Les 22 et 23 octobre 1992, les hauts conseillers de la République, le parlement de la transition démocratique, ont été séquestrés par des éléments des Forces armées togolaises. Vous étiez parlementaire à l’époque. Vous souvenez-vous encore des circonstances de cet événement ?
Parfaitement. Ce furent des moments très désagréables que nous avions vécus comme une sauvagerie inqualifiable. Mais nous ne fûmes pas surpris outre mesure, car le complot se tramait depuis plusieurs semaines au sommet de la dictature militaire. Des militaires avaient averti le bureau du HCR à plusieurs reprises. Et chaque fois, nous évacuions les lieux en catastrophe. Pour réussir leur coup, les criminels ont fait appel à de jeunes militaires de la garnison de Kara pour éviter les fuites. Ils étaient venus directement de Kara jusqu’au Palais des congrès où d’autres militaires les ont rejoints. À partir du moment où le dictateur Gnassingbé Eyadéma avait récupéré Joseph Kokou Koffigoh, le premier ministre élu par la Conférence nationale souveraine, le HCR était devenu l’ennemi juré des ennemis du peuple. Nous nous concertions ce jour du 22 octobre 1992 à propos de décisions à prendre dans l’intérêt national pour sauver la transition démocratique mise à mal par la dictature militaire et son cache-sexe civile de l’époque, le RPT.

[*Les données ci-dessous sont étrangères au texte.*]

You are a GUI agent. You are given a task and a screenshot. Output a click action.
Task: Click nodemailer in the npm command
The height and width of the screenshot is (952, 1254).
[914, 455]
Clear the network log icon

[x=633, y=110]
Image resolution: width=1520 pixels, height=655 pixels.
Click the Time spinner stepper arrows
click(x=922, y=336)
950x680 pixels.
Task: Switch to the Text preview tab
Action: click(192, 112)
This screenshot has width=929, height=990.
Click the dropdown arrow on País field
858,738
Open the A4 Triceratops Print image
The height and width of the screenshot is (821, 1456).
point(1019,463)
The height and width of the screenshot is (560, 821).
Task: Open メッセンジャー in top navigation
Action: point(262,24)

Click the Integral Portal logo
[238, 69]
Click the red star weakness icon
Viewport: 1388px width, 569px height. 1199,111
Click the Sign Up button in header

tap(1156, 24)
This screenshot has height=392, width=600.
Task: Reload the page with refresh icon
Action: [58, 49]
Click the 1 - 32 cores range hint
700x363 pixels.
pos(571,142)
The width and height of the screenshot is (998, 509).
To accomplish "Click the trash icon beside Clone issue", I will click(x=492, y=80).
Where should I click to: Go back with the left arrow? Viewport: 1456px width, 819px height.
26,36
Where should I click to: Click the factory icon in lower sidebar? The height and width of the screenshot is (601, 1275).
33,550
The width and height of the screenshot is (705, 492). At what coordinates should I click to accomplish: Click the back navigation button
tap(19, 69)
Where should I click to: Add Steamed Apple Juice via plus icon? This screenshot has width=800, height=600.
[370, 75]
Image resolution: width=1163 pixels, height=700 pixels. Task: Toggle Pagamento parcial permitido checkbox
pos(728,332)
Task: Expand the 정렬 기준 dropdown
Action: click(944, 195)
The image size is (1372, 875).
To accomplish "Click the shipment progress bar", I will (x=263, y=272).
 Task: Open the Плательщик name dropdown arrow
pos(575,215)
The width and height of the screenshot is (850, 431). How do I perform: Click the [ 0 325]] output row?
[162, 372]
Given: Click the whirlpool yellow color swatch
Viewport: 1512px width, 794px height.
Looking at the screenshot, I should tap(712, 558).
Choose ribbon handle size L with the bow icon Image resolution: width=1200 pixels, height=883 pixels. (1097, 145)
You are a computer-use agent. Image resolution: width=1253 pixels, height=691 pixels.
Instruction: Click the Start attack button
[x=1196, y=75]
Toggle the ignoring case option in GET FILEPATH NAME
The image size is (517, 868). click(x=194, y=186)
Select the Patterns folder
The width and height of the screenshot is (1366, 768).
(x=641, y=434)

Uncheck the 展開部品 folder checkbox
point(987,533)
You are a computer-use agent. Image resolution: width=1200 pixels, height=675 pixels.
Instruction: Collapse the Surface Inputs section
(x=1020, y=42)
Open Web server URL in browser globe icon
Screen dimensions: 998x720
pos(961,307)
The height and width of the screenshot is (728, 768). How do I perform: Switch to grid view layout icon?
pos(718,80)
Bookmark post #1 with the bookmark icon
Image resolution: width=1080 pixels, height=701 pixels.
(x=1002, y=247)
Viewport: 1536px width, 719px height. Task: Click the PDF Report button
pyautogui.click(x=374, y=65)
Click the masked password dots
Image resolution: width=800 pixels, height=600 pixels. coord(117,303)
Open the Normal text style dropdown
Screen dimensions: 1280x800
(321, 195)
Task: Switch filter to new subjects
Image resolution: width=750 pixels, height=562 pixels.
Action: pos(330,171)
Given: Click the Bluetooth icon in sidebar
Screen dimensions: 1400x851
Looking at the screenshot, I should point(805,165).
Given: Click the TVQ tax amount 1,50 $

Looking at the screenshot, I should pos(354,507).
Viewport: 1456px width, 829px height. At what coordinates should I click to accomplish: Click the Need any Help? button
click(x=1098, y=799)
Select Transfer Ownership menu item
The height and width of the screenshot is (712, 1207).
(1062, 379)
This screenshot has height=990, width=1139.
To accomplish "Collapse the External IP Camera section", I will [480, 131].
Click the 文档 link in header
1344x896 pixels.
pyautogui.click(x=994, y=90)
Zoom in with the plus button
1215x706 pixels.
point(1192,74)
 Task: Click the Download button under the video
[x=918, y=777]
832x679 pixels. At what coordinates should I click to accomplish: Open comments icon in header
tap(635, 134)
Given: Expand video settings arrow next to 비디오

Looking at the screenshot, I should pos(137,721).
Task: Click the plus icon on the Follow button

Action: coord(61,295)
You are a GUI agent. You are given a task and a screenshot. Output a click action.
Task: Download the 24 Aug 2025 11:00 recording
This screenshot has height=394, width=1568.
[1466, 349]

Ces militaires réclamaient le déblocage des fonds cotisés pour le compte de l’ancien parti unique, le RPT. Est-ce que c’est le HCR qui a gelé ces fonds ?
Votre question est pertinente. Ceux qui ont donné l’ordre à la soldatesque de prendre le HCR en otage, sous ce prétexte, manquaient d’intelligence. Comment rendre responsable une institution qui n’existait pas sous le parti unique de malheur qui soutirait abusivement l’argent des travailleurs ? Cette affaire n’était qu’un prétexte pour faire un coup d’État contre la démocratie. À qui profitait le crime ? À Eyadéma. Si ces militaires avaient été courageux, c’est sous le parti unique qu’ils auraient dû mettre fin à cette mascarade du RPT.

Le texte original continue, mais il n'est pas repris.